[Exercise brief]
Whenever a line below includes the word "agent", copy that line.

↓

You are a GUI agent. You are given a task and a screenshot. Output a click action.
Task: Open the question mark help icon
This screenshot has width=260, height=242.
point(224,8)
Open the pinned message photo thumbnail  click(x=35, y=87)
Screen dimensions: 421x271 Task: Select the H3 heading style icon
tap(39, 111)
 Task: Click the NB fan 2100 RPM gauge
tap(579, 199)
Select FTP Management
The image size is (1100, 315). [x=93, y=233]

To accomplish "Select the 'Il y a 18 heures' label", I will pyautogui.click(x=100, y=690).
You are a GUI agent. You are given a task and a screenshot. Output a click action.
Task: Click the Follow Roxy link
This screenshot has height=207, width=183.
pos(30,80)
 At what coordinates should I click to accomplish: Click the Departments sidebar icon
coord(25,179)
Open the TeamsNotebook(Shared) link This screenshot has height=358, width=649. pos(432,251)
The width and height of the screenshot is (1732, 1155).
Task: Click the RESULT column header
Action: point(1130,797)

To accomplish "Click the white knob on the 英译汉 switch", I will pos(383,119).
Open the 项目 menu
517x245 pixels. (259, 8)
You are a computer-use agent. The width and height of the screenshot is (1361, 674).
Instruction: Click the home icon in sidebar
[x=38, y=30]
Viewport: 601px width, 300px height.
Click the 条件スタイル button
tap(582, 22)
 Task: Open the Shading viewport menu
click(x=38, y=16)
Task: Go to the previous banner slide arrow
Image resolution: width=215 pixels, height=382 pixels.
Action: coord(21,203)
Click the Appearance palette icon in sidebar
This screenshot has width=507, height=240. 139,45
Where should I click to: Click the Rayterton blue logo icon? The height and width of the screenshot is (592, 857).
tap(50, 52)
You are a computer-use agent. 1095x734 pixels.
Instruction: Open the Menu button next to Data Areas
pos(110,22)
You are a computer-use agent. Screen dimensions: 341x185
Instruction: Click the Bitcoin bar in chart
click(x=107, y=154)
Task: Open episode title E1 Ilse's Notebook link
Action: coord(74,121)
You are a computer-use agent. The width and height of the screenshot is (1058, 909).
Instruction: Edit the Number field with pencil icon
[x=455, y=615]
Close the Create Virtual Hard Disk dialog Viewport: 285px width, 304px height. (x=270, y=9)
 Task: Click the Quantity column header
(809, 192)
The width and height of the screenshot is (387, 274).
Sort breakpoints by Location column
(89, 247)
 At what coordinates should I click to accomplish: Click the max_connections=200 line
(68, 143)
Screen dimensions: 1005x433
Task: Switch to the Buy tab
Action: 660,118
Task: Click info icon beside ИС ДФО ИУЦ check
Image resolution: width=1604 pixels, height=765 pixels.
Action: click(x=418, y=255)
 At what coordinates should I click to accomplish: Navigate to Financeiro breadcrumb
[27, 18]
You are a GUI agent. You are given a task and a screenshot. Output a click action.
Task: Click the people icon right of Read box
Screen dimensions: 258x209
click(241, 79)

↑

[Reply]
You are a GUI agent. You are given a task and a screenshot. Output a click action.
You are a GUI agent. You are given a task and a screenshot. Output a click action.
You are a computer-use agent. The width and height of the screenshot is (1361, 674).
You are a computer-use agent. 1095x734 pixels.
You are a computer-use agent. Screen dimensions: 341x185
You are a computer-use agent. The width and height of the screenshot is (1058, 909).
You are a GUI agent. You are given a task and a screenshot. Output a click action.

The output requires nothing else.